De toendra is een van de koudste gebieden op aarde, met een gemiddelde temperatuur van 16 graden Fahrenheit. Verschillende sleutelfactoren helpen geologen en milieuactivisten om de omstandigheden van een toendra te bepalen. Het Koppen-systeem classificeert een toendra als Dfc. De "D" heeft betrekking op het besneeuwde klimaat van de toendra. De "f" staat voor voldoende neerslag het hele jaar door, en de "c" geeft aan dat de gemiddelde temperatuur in minder dan vier maanden hoger is dan 50 graden Fahrenheit, of 1 graad op de schaal van Celsius. Neerslag is schaars en voornamelijk sneeuw, met niet meer dan 18 inch per jaar. Er zijn toendra's in Noord-Europa, Rusland, delen van Alaska en Noord-Canada - allemaal in de buurt van de poolcirkel.
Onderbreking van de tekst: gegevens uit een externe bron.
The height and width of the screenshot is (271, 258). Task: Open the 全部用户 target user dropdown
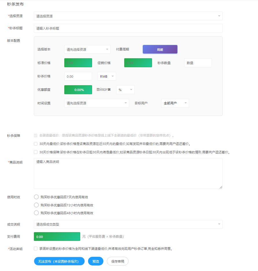coord(175,103)
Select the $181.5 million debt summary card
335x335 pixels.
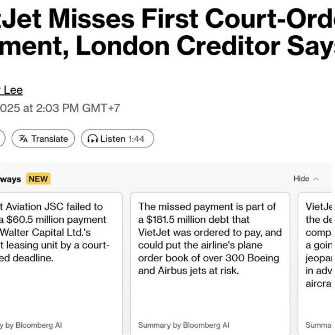(210, 264)
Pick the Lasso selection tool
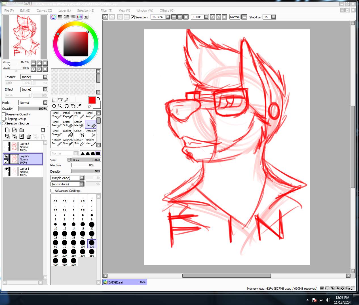 click(x=60, y=100)
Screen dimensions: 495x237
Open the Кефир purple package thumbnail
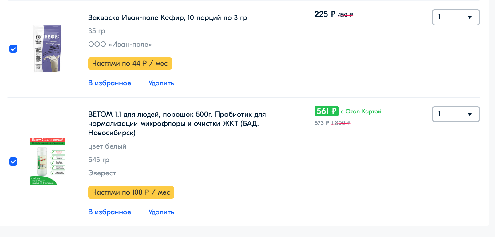[x=47, y=49]
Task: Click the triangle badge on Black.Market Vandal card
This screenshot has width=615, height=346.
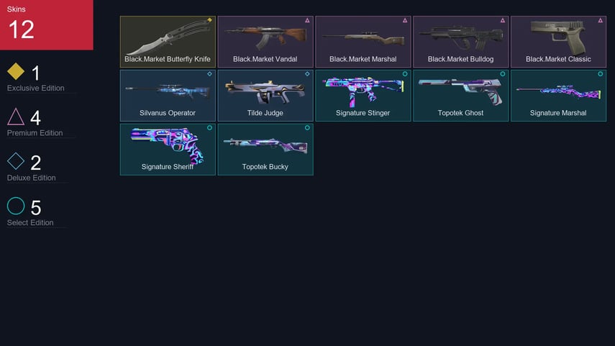Action: click(307, 20)
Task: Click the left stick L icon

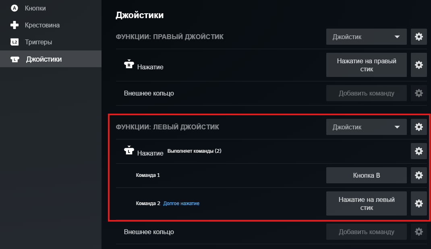Action: click(x=128, y=150)
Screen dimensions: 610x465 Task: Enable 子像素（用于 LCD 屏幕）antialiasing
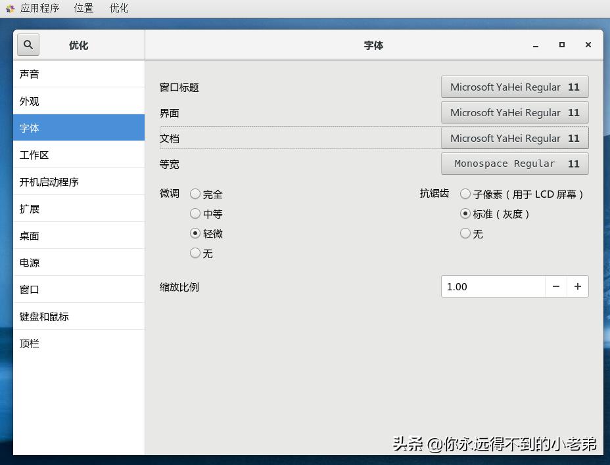tap(465, 194)
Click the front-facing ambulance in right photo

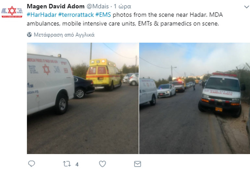(x=220, y=95)
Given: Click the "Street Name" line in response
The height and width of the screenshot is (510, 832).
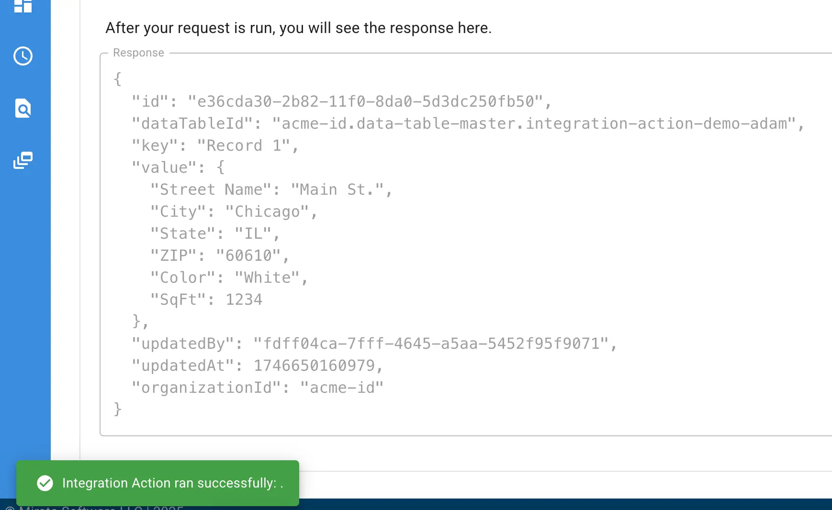Looking at the screenshot, I should click(x=271, y=189).
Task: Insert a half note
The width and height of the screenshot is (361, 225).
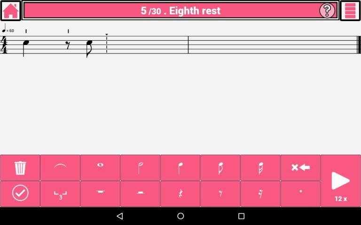Action: [x=140, y=168]
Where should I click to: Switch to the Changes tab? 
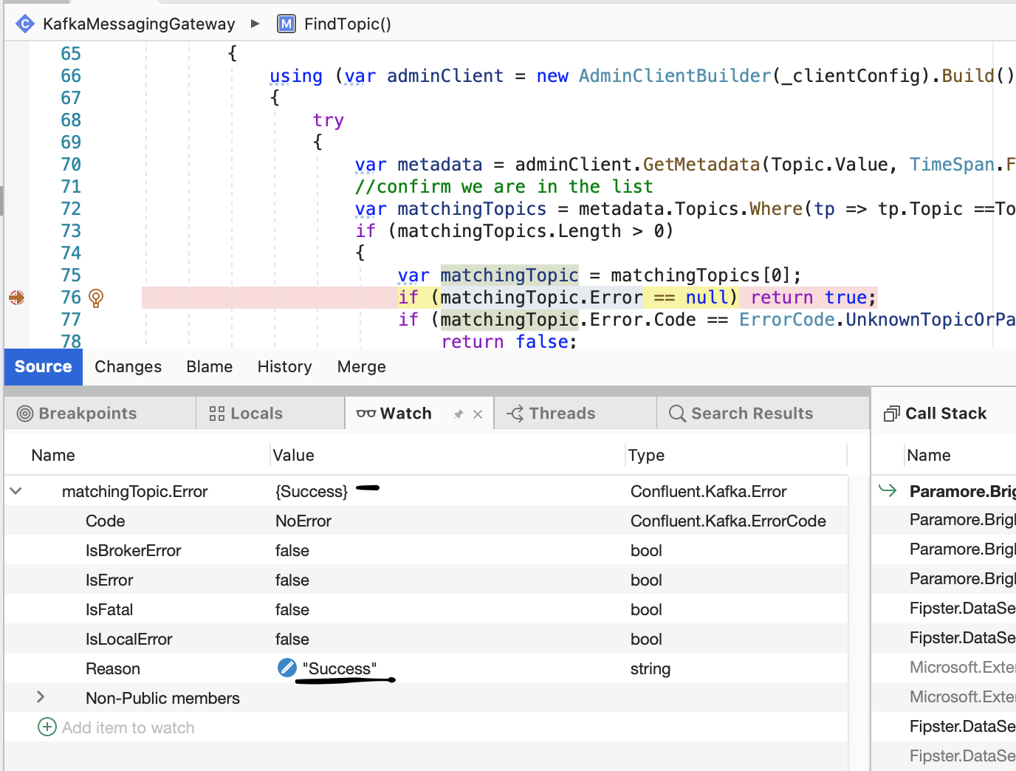pyautogui.click(x=128, y=366)
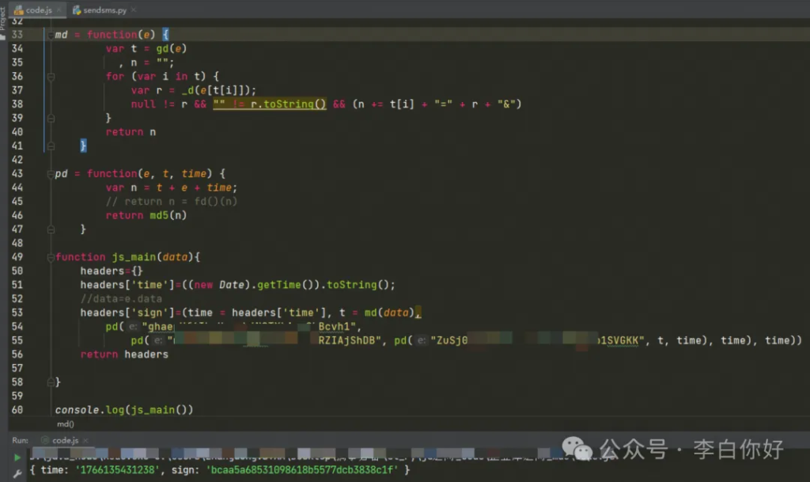Click the Python file icon on sendsms.py tab
810x482 pixels.
77,10
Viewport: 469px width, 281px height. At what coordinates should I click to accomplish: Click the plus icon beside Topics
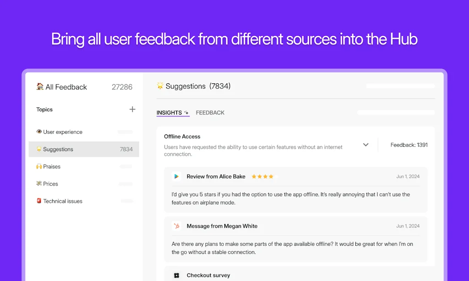point(132,109)
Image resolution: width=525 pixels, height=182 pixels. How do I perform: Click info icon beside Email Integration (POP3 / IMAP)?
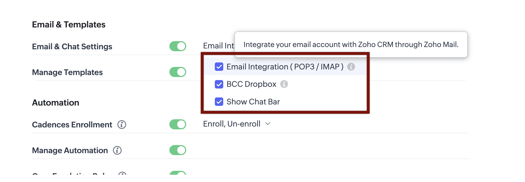click(351, 67)
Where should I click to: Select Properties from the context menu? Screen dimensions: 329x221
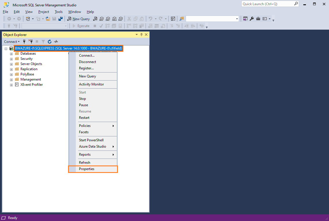click(x=86, y=169)
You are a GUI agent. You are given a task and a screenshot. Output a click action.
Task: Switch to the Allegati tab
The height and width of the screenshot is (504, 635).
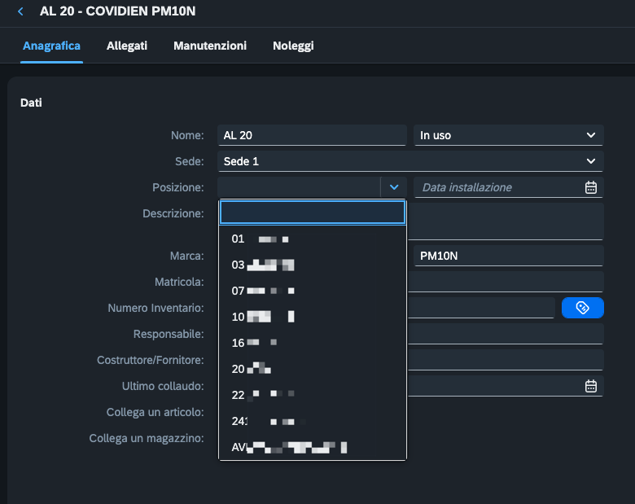[x=127, y=46]
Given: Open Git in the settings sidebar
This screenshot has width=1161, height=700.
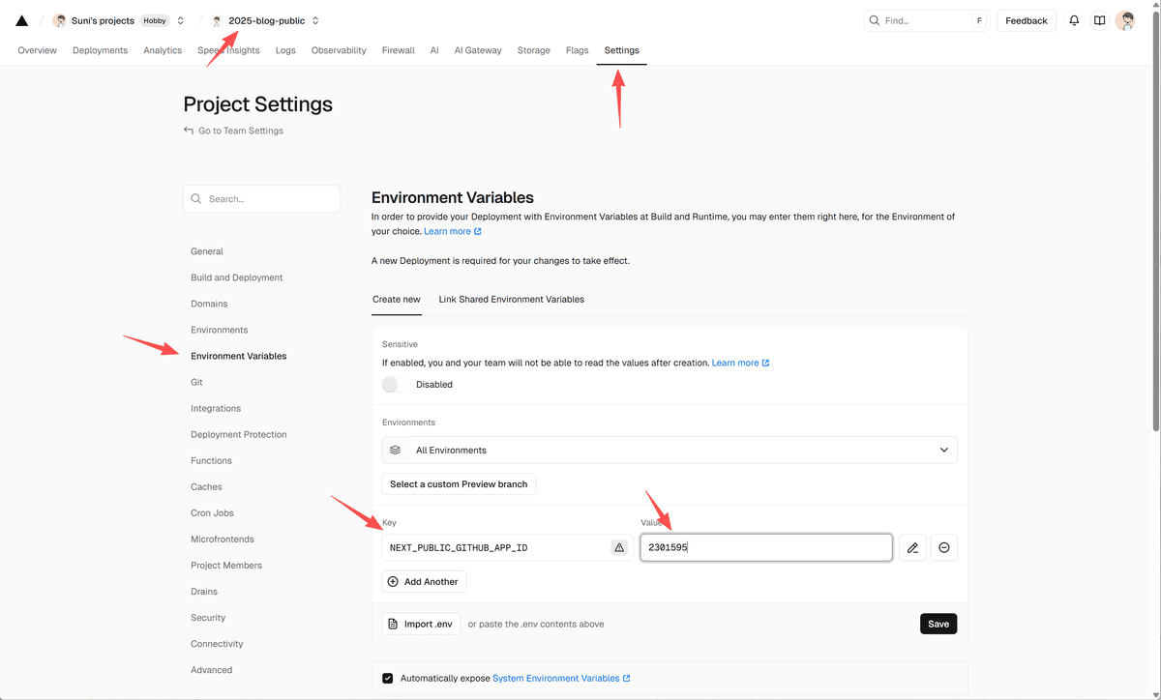Looking at the screenshot, I should 196,383.
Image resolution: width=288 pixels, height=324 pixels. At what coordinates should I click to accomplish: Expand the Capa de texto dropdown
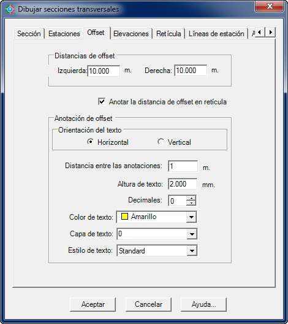pyautogui.click(x=192, y=234)
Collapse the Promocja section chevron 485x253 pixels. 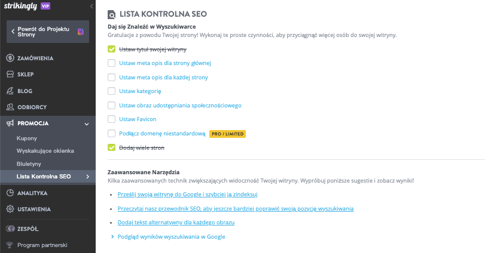87,124
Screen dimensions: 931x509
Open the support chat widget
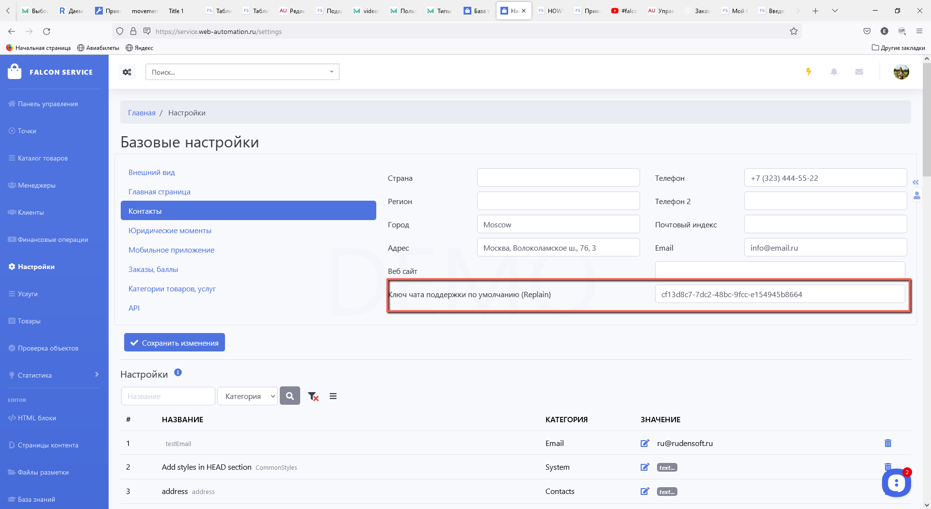pos(896,483)
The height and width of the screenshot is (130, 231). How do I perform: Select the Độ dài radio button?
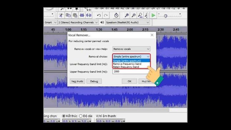(x=81, y=116)
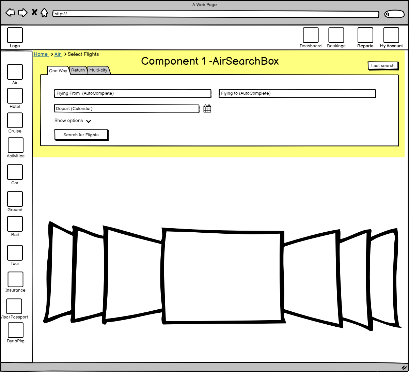Switch to the Return tab

[x=78, y=70]
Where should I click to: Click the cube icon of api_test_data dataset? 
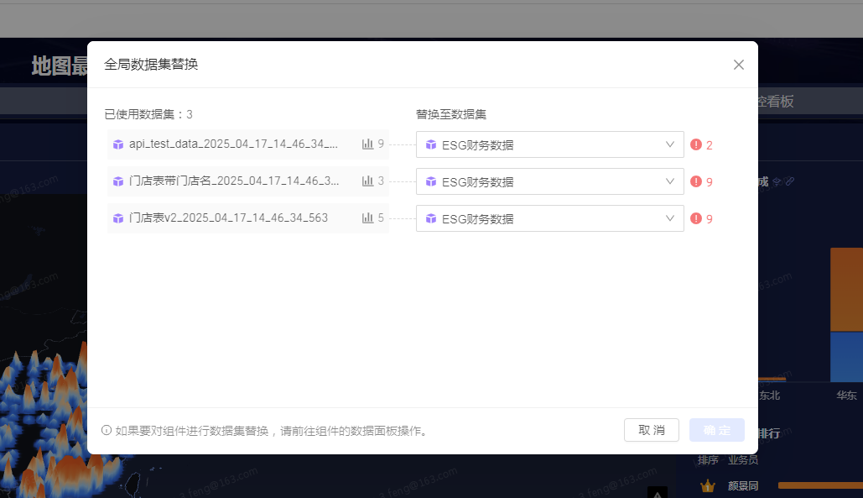[117, 144]
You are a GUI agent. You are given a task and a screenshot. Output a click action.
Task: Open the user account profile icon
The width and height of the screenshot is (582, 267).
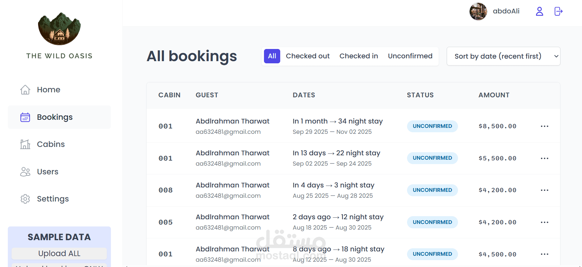540,12
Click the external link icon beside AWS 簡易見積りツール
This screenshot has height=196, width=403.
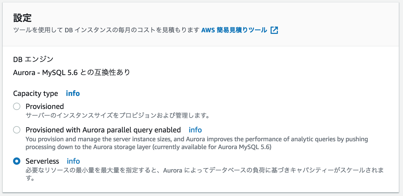tap(274, 30)
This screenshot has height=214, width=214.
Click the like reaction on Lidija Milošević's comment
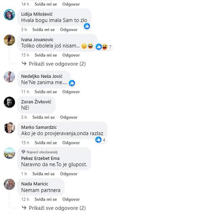(87, 26)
Een toendra vormt zich omdat het gebied meer koolstofdioxide opneemt dan het produceert. De toendra is een van de drie belangrijkste koolstofdioxideputten op aarde. Planten die inheems zijn in de toendraregio ondergaan geen regelmatige fotosynthesecyclus. Ze absorberen zuurstof tijdens de korte zomermaanden, maar bevriezen snel in de winter en vangen koolstofdioxide op. Normaal gesproken geven planten koolstofdioxide af wanneer ze ontbinden, maar in de toendra ondergaan ze een fenomeen dat permafrost wordt genoemd. Wetenschappers hebben duizend jaar oude planten ontdekt die bevroren waren in de permafrost van de toendra.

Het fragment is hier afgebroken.